Given problem A:
Reproduce the entries for locating described items from their first line through the line containing "This screenshot has height=1013, width=1917.", with both of those lines included.

Selected excerpt:
# Paris attacks



## cowseatmaize (Nov 15, 2015)

It's hard to sort potential scams and frauds sometimes but this sounds good It has a list of links to sort through so do your research....http://www.ibtimes.com/ho...rovide-shelter-2185001


----------



## cowseatmaize (Nov 15, 2015)

... and as always, no matter where you live, GIVE BLOOD!!!


----------



## sunrunner (Nov 15, 2015)

man. this is a bad thing , Paris is a nice place , you just cant get a way from crazy people.


----------



## SODAPOPBOB (Nov 15, 2015)

I haven't heard the media mention it yet, but I wonder if ISIS intentionally planned the attack to occur on a ...                                            *Friday the 13th*


----------



## andy volkerts (Nov 17, 2015)

And don't lump all Muslims as Terrorists at some Republican candidates are doing........pretty shameful in my opinion....


----------



## Nevadabottles (Nov 17, 2015)

This ISIS thing is getting out of control.

Records for locating described items:
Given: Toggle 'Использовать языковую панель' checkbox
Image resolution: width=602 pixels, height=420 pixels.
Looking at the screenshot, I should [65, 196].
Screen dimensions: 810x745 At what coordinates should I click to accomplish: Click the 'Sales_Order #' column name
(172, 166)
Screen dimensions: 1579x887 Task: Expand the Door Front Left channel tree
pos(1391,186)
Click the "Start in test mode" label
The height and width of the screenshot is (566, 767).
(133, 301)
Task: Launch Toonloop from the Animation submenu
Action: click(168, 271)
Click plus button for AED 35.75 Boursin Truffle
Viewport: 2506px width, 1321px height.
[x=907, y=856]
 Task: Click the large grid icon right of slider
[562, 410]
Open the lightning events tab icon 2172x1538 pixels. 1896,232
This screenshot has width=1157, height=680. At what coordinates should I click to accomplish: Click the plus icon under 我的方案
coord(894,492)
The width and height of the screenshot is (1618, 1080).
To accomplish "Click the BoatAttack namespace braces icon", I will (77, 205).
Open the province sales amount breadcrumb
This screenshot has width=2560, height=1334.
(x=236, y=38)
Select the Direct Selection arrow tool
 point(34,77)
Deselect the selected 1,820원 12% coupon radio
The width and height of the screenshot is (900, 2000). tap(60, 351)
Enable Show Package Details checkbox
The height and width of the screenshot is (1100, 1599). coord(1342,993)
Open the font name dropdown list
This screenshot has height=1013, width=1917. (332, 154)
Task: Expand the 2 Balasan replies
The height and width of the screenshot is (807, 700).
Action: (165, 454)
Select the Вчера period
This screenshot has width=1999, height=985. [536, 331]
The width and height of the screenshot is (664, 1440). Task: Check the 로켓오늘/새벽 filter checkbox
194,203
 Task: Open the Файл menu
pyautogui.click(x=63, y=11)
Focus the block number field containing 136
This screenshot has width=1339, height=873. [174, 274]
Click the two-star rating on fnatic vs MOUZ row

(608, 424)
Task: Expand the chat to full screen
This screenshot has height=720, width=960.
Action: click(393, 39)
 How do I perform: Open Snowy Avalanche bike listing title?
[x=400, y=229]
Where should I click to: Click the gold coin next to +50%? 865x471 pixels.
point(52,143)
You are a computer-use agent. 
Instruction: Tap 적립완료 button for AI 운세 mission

Given problem B:
Carry on the forum thread about the Paris attacks from the point where it stops.

Expected output A:
Given: Toggle 'Использовать языковую панель' checkbox
Image resolution: width=602 pixels, height=420 pixels.
Looking at the screenshot, I should [65, 196].
Screen dimensions: 810x745 At what coordinates should I click to accomplish: Click the 'Sales_Order #' column name
(172, 166)
Screen dimensions: 1579x887 Task: Expand the Door Front Left channel tree
pos(1391,186)
Click the "Start in test mode" label
The height and width of the screenshot is (566, 767).
(133, 301)
Task: Launch Toonloop from the Animation submenu
Action: click(168, 271)
Click plus button for AED 35.75 Boursin Truffle
Viewport: 2506px width, 1321px height.
[x=907, y=856]
 Task: Click the large grid icon right of slider
[562, 410]
Open the lightning events tab icon 2172x1538 pixels. 1896,232
This screenshot has width=1157, height=680. At what coordinates should I click to accomplish: Click the plus icon under 我的方案
coord(894,492)
The width and height of the screenshot is (1618, 1080).
To accomplish "Click the BoatAttack namespace braces icon", I will (77, 205).
Open the province sales amount breadcrumb
This screenshot has width=2560, height=1334.
(x=236, y=38)
Select the Direct Selection arrow tool
 point(34,77)
Deselect the selected 1,820원 12% coupon radio
The width and height of the screenshot is (900, 2000). tap(60, 351)
Enable Show Package Details checkbox
The height and width of the screenshot is (1100, 1599). coord(1342,993)
Open the font name dropdown list
This screenshot has height=1013, width=1917. (332, 154)

Expected output B:
----------



## edspider (Nov 21, 2015)

Who is the Republican candidate that lumps all Muslims as Terrorists, what I here is that all Muslims are not terrorists but all terrorists are Muslims, only shameful in my opinion is  when the truth is not reporting correctly. My opinion.


----------



## cowseatmaize (Nov 22, 2015)

Hi and welcome Ed and to every one,.This was not started as a political debate and before it turns into one I'm going to lock the thread. It was intended to let people know of options to donate time and/or funds in support of the victims.I appreciate the comment though.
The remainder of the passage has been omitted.